Dès le vote en deuxième lecture mardi par les députés, une centaine de personnes s’étaient rassemblées près des murs du Kremlin pour protester contre l' »impensable ». Une nouvelle action de protestation a commencé mercredi devant le Parlement.
Justifiant les amendements à la Constitution, Poutine a jugé mardi qu’un « pouvoir présidentiel fort est absolument nécessaire à la Russie » et estimé que la « stabilité (…) devait être prioritaire ». Vladimir Poutine avait déjà pris tout le monde de court en janvier en annonçant qu’il voulait lancer une révision constitutionnelle, la première depuis l’adoption de la Constitution russe en 1993. Cette initiative avait immédiatement été considérée comme une manière de préparer l’après-2024.

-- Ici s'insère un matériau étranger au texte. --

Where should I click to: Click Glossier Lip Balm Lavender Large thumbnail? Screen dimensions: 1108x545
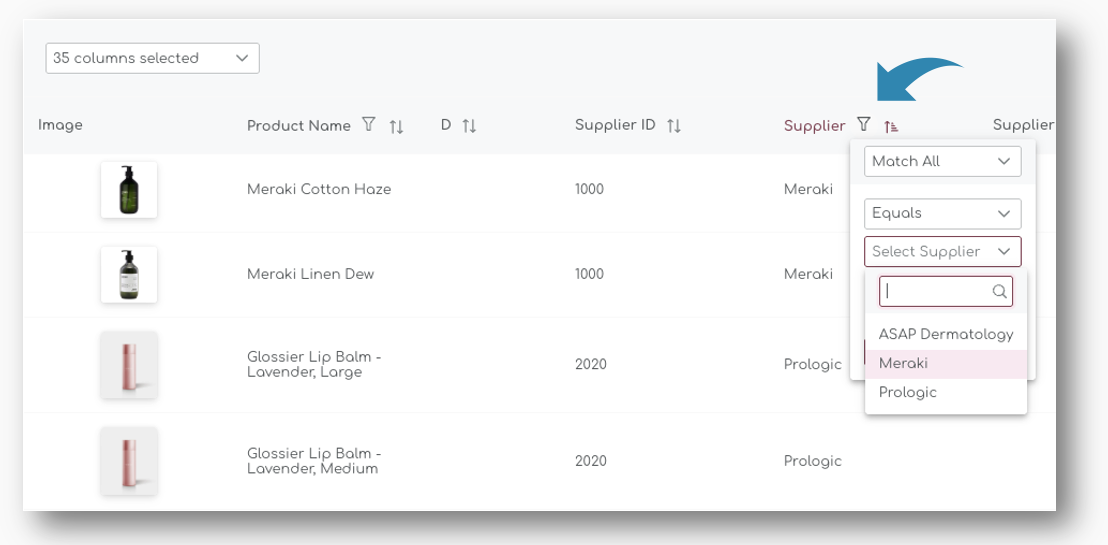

La révision concerne à la fois le système politique, renforçant notamment les pouvoir de l’exécutif, mais donne aussi des droits socio-économiques tels qu’un salaire minimum garanti et une indexation des retraites. Elle entérine aussi le virage conservateur de la Russie, dotant la loi fondamentale de la mention de « foi en Dieu », de la nécessité de politiques publiques natalistes ainsi que du principe d’un mariage possible uniquement entre un homme et une femme.